[SOURCE DATA start]

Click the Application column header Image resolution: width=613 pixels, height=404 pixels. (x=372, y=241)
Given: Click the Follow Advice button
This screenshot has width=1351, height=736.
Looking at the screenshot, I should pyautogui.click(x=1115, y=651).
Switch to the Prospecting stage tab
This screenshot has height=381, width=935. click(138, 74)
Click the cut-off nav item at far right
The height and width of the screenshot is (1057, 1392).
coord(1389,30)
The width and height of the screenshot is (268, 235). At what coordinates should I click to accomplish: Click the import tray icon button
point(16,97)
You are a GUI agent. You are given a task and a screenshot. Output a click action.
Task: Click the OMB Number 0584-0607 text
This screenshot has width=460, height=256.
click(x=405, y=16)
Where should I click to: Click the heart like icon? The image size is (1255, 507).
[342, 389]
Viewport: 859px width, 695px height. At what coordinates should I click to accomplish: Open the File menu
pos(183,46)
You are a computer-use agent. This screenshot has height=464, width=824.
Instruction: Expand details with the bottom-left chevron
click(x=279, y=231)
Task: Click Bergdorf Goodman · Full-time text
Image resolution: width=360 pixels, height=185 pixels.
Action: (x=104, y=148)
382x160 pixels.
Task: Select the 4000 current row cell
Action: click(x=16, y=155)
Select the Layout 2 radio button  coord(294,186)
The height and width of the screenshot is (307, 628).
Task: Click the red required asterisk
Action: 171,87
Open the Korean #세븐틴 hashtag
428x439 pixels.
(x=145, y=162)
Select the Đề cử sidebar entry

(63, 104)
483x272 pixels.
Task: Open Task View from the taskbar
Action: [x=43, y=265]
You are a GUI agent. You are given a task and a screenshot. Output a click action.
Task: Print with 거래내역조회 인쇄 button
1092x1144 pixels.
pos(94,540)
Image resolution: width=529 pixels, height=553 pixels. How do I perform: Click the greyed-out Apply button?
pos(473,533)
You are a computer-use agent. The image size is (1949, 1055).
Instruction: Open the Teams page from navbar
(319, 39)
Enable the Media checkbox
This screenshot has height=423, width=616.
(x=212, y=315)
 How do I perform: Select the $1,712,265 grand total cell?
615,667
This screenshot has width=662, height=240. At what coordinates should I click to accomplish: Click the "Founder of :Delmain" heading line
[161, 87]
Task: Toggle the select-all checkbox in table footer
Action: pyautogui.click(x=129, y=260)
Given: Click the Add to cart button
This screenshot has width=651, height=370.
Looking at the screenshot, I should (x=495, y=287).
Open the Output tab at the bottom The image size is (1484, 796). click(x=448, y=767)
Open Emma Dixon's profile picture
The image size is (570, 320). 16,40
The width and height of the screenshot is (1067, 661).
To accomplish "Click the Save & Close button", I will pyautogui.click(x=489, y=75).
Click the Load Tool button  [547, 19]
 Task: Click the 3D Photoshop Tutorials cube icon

[SOURCE DATA end]

Reproduce every one of the lines above word for word.

Click the Application column header Image resolution: width=613 pixels, height=404 pixels. (x=372, y=241)
Given: Click the Follow Advice button
This screenshot has width=1351, height=736.
Looking at the screenshot, I should pyautogui.click(x=1115, y=651).
Switch to the Prospecting stage tab
This screenshot has height=381, width=935. click(138, 74)
Click the cut-off nav item at far right
The height and width of the screenshot is (1057, 1392).
coord(1389,30)
The width and height of the screenshot is (268, 235). At what coordinates should I click to accomplish: Click the import tray icon button
point(16,97)
You are a GUI agent. You are given a task and a screenshot. Output a click action.
Task: Click the OMB Number 0584-0607 text
This screenshot has width=460, height=256.
click(x=405, y=16)
Where should I click to: Click the heart like icon? The image size is (1255, 507).
[342, 389]
Viewport: 859px width, 695px height. At what coordinates should I click to accomplish: Open the File menu
pos(183,46)
You are a computer-use agent. This screenshot has height=464, width=824.
Instruction: Expand details with the bottom-left chevron
click(x=279, y=231)
Task: Click Bergdorf Goodman · Full-time text
Image resolution: width=360 pixels, height=185 pixels.
Action: (x=104, y=148)
382x160 pixels.
Task: Select the 4000 current row cell
Action: click(x=16, y=155)
Select the Layout 2 radio button  coord(294,186)
The height and width of the screenshot is (307, 628).
Task: Click the red required asterisk
Action: 171,87
Open the Korean #세븐틴 hashtag
428x439 pixels.
(x=145, y=162)
Select the Đề cử sidebar entry

(63, 104)
483x272 pixels.
Task: Open Task View from the taskbar
Action: [x=43, y=265]
You are a GUI agent. You are given a task and a screenshot. Output a click action.
Task: Print with 거래내역조회 인쇄 button
1092x1144 pixels.
pos(94,540)
Image resolution: width=529 pixels, height=553 pixels. How do I perform: Click the greyed-out Apply button?
pos(473,533)
You are a computer-use agent. The image size is (1949, 1055).
Instruction: Open the Teams page from navbar
(319, 39)
Enable the Media checkbox
This screenshot has height=423, width=616.
(x=212, y=315)
 How do I perform: Select the $1,712,265 grand total cell?
615,667
This screenshot has width=662, height=240. At what coordinates should I click to accomplish: Click the "Founder of :Delmain" heading line
[161, 87]
Task: Toggle the select-all checkbox in table footer
Action: pyautogui.click(x=129, y=260)
Given: Click the Add to cart button
This screenshot has width=651, height=370.
Looking at the screenshot, I should (x=495, y=287).
Open the Output tab at the bottom The image size is (1484, 796). click(x=448, y=767)
Open Emma Dixon's profile picture
The image size is (570, 320). 16,40
The width and height of the screenshot is (1067, 661).
To accomplish "Click the Save & Close button", I will pyautogui.click(x=489, y=75).
Click the Load Tool button  [547, 19]
 Task: Click the 3D Photoshop Tutorials cube icon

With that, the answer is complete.